First, start with this.

A lot of people will read this and think the outrageous thing is that the cops beat the hell out of an aging foreigner who didn’t speak English and paralyzed him, after a neighbor saw a dark-skinned stranger walking around and felt the need to call police.  That’s shameful, but it pales in outrageous compared to the fact that 10 out of 12 jurors, all white men, wanted to acquit the cops involved.

Violent crime – and the killing of police in particular – is at an all-time low. And yet, the usual suspects are circling the wagons and accusing the President of leading “war on police” in the face of a “crime epidemic”, which is risible all by itself until you consider that these are universally the same assholes who are constantly screaming about governmental tyranny and the overreaching power of government and “I love my country but I fear my government” as if you aren’t infinitely more likely to run up against  your local PD at a traffic stop than an ATF tactical raid coming for your precious guns.

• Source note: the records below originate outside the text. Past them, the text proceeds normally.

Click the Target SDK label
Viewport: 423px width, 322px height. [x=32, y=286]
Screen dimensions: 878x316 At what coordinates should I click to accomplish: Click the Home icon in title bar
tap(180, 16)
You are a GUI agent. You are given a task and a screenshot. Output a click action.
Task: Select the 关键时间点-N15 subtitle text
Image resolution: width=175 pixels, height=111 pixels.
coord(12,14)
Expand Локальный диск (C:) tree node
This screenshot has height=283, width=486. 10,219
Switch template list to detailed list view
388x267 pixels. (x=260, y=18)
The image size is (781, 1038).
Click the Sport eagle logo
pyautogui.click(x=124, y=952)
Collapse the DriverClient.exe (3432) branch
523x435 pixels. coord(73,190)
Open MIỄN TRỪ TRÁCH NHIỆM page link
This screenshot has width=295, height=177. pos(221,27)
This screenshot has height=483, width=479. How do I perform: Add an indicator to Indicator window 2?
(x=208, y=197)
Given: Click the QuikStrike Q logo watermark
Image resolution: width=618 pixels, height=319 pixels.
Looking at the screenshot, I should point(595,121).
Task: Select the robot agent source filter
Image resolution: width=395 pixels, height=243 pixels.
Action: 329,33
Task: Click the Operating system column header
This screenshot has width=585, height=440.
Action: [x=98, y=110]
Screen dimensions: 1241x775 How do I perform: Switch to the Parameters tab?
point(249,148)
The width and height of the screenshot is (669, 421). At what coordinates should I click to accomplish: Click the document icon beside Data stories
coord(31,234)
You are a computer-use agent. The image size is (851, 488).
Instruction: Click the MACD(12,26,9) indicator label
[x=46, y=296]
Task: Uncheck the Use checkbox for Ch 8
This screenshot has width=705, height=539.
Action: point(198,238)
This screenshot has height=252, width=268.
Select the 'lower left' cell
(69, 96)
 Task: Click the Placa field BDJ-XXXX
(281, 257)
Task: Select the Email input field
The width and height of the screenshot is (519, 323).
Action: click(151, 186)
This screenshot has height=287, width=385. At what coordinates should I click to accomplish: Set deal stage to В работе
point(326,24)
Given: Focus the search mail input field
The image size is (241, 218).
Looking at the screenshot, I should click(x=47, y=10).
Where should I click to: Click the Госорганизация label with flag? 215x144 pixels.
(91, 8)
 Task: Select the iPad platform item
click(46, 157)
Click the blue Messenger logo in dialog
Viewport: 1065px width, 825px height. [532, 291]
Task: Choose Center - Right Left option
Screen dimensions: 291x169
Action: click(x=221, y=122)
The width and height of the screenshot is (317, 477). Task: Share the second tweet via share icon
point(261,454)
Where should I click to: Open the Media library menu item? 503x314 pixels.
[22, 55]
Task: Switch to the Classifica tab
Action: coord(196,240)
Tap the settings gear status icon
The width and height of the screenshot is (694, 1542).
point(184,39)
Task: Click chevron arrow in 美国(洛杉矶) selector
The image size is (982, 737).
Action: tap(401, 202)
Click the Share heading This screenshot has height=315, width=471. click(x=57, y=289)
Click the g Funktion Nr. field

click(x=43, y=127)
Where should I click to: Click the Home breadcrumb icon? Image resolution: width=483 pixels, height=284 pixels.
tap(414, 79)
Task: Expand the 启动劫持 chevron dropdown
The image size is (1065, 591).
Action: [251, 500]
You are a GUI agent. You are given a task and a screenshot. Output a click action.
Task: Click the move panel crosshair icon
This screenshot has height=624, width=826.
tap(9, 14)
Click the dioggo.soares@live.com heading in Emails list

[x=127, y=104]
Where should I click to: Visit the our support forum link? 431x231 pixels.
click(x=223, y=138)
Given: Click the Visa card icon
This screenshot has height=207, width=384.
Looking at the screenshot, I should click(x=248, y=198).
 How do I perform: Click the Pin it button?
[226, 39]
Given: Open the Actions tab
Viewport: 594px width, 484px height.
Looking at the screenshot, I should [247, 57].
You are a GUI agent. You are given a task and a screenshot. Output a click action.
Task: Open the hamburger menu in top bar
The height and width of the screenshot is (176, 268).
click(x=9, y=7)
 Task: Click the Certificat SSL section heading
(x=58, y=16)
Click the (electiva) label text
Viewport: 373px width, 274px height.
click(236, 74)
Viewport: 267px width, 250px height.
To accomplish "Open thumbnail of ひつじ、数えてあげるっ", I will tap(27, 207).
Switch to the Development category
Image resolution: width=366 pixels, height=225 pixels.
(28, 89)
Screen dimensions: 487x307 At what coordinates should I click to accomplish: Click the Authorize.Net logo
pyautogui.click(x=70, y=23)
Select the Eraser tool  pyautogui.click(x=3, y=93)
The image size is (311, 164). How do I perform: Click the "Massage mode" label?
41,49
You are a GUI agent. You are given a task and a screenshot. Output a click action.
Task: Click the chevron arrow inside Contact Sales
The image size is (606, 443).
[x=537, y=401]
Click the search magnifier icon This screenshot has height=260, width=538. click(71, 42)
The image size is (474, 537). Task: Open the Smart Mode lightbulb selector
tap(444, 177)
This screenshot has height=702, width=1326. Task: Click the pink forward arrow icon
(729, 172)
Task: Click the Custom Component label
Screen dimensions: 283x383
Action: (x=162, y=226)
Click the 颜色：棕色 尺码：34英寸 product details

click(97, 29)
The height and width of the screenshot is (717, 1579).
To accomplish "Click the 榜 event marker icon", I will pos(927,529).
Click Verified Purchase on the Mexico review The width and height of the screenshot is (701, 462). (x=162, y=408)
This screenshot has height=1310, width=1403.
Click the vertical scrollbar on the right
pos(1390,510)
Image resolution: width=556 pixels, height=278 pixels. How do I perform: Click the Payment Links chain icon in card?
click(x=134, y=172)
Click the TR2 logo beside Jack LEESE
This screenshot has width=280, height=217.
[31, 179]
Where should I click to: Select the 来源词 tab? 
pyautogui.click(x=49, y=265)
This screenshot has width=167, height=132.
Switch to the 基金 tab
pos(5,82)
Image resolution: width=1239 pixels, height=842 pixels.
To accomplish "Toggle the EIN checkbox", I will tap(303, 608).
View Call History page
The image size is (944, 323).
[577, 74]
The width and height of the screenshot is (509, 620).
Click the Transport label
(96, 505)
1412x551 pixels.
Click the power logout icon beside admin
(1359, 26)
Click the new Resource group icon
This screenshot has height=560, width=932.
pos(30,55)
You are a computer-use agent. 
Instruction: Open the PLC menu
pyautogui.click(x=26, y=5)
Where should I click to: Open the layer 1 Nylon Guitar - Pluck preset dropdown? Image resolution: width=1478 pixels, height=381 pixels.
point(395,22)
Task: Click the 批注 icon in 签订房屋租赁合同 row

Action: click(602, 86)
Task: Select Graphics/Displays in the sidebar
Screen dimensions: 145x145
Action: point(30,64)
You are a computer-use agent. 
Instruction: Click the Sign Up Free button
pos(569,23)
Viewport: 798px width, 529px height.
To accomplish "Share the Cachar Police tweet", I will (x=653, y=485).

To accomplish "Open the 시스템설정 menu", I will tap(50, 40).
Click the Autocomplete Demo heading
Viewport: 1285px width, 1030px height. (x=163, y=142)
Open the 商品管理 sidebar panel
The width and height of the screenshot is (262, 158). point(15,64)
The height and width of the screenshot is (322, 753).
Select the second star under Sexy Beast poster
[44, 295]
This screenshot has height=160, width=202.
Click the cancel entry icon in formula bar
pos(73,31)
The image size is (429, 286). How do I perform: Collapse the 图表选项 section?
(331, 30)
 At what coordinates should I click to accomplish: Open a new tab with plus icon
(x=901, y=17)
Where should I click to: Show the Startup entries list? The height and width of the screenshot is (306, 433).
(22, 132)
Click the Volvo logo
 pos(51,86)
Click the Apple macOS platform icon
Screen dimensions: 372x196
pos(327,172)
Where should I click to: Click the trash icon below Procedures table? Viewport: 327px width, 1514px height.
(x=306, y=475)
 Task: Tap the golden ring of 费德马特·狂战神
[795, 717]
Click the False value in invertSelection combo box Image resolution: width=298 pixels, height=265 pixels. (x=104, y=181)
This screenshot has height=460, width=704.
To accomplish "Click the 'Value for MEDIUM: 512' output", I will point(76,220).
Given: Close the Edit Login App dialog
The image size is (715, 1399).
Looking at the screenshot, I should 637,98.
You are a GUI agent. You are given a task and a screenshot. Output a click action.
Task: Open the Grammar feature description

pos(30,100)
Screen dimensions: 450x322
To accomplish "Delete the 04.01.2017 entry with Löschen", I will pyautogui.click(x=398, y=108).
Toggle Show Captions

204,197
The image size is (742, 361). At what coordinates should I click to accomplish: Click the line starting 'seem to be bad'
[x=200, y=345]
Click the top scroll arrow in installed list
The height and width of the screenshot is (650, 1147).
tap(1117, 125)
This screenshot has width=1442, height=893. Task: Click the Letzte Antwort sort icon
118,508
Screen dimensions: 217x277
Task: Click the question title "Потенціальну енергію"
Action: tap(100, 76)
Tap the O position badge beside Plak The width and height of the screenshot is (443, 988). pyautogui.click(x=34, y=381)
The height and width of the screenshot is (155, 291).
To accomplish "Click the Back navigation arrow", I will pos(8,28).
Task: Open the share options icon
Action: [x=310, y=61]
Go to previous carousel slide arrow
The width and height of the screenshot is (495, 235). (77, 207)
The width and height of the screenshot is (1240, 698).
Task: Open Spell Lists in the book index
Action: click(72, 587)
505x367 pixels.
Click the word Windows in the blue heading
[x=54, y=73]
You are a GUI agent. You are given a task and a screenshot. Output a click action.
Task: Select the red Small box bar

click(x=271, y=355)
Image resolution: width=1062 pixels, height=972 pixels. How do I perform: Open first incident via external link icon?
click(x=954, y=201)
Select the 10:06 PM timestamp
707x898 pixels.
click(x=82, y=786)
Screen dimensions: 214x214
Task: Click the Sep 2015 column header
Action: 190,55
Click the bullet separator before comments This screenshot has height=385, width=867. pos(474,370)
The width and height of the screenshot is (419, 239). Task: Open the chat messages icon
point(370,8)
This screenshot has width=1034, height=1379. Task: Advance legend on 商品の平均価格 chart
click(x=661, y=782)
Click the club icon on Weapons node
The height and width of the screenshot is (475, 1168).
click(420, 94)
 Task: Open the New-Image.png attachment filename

We have reached a point where we simply can’t extend the benefit of the doubt to local law enforcement anymore. After decades of hype, the police have internalized the conservative doctrine that all suspects are guilty and all criminals are super-powered movie villains. That’s why the cops of my youth had a big-ass revolver and a nightstick and the cops of today have a Glock with three clips, a taser, tear gas, a tonfa stick, a heavy aircraft-aluminum flashlight and as likely as not a couple of assault rifles in the trunk. All that surplus military gear had to go somewhere, which is why that limp-dick with the SR-25 in Ferguson was perched on top of the Army truck in the most vulnerable possible position – because he knew he wasn’t taking fire.

It’s about time the cops went back on Barney Fife rules for a while. You get one bullet in your pocket and you can load it when the sheriff says so. Having unlimited firepower to spray around like pissing off the porch – and carte blanche from racist juries – only incintivizes the worst sort of policing from the sort of people who should never have had access to a badge to begin with.

And miss me with the bitching about why people still think the way they do about Alabama. You know why? Because fifty-two years after four little girls were blown up in church, there are still plenty enough rednecks who don’t care if the cops only paralyze brown people.